[Extract to read]

Girl With High-Risk Leukemia Saved With Stem Cells From Umbilical Cord Donation
— -- A Washington girl is celebrating being cancer-free after she was diagnosed with high-risk leukemia at just 9 years old. When doctors failed to find a traditional bone marrow or stem cell donor for transplant, they turned to stem cells taken from donated umbilical cords to try and save her life.
Jenna Gibson, now 12, kept catching colds and feeling sick when her mother took her to her pediatrician, who was immediately concerned.
"I’ll never forget these words," recalled Gibson. "Our doctor knew her and...she turned around and looked at Jenna and said, 'You don’t look well."
After a battery of tests and blood work, Gibson said Jenna's pediatrician told them to go straight to the Emergency Room at Seattle Children's Hospital. Jenna was diagnosed with acute myeloid leukemia and almost immediately put into chemotherapy.
"You don’t go home with this type of leukemia, it doesn't work that way," said Gibson. "The chemo they use on the body takes away your immune system."
For over a month Jenna had to stay at the hospital with the family hoping that tests after her first treatment would show that the medication was working. But a month after she arrived, doctors told the family that Jenna had enough cancer cells remaining to make her high risk. She would need a bone marrow transplant to survive.
Gibson said the family was terrified because Jenna was adopted and there was little chance a sibling or family member could help her with a transplant.
"We knew her siblings would not be an option [which] is incredibly scary," said Gibson. Gibson said they then learned match rates for minorities was also low, causing more complications for Jenna, who was born in Guatemala.
"Then to find out she was high-risk we were defeated even more," said Gibson.
After weeks of searching with no luck, the medical staff at the Fred Hutchinson Cancer Research Center decided to try using stem cells taken from donated umbilical cords. While not as frequent an option, using stem cells from cord blood has become more popular in recent years.
Dr. Colleen Delany, director of the Cord Blood Transplant Program at Fred Hutchinson Cancer Research Center in Seattle, said it's easier to treat children with cord blood because they are smaller and do not need as many stem cells and that it can be easier to find a donor because there aren't as many markers that must be matched for a successful transplant.
"Cord blood is so naïve and uneducated it’s more tolerant to be in a new environment," said Delany. "We can find a donor for nearly everyone to find a transplant."
Delany and her team were able to find a cord blood match for Jenna that was a 6/6 match, when the search failed to find a traditional bone marrow donor.

[/Extract to read]
[Source material]

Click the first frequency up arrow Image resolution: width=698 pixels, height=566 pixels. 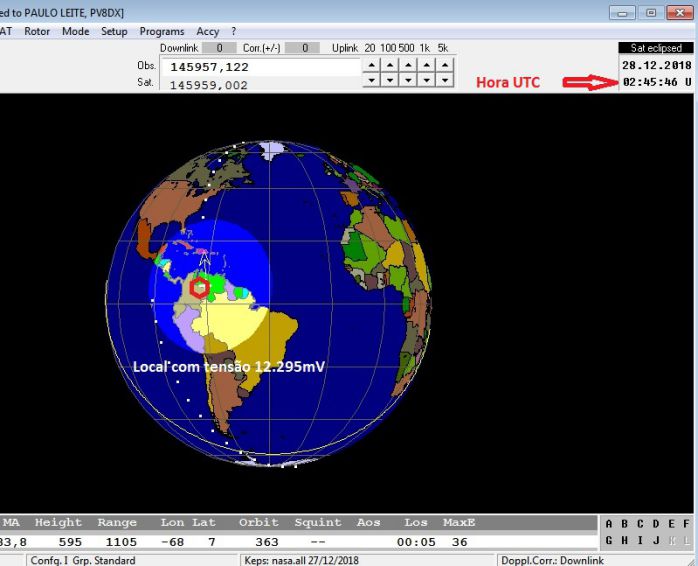click(370, 65)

[/Source material]

Set of tasks:
1 – Reproduce the stretch of the leukemia article from "After a battery" through "put into chemotherapy.".
2 – Carry on the article about Jenna's cord blood transplant from its last sentence.

Answers for the exercise:
1 –
After a battery of tests and blood work, Gibson said Jenna's pediatrician told them to go straight to the Emergency Room at Seattle Children's Hospital. Jenna was diagnosed with acute myeloid leukemia and almost immediately put into chemotherapy.

2 –
"What blows me away is that cord blood went into the garbage...every day it is happening thousands and thousands of times, there is a woman out there somewhere who said donate it," said Gibson. "It saved our daughter’s life."
Jenna had to undergo radiation and three total rounds of chemotherapy before undergoing the transplant. Her immune system was purposely weakened so the new stem cells can restart her immune system from scratch.
"Her body is as vulnerable as it can possibly can be," before the transplant, said Gibson. "Until the new cells can grow in her body a cold could be terminal."
Delany said in earlier cases of cord blood transfusions patients, especially adults, took much longer to regrow their immune system. As a result, patients could have fatal complications even after their transplant as their immune system is weakened.
However in recent years Delany's team have been able to give people transplants from two cord donors at the same time which has helped lower the amount of time it takes to regrow an protective immunity. She said at Fred Hutchinson the statistical outcomes for both traditional bone marrow transplants and cord blood transplants have been the same.
A second benefit of cord blood is that recipients tend to have less graft vs. host issues, where the body rejects the newly injected cells.
"[Cord blood has] been ultimately protected. It’s been inside the protection of the mother," said Delany. "The immune system that comes with those bags of cells it hasn’t had to fight anything."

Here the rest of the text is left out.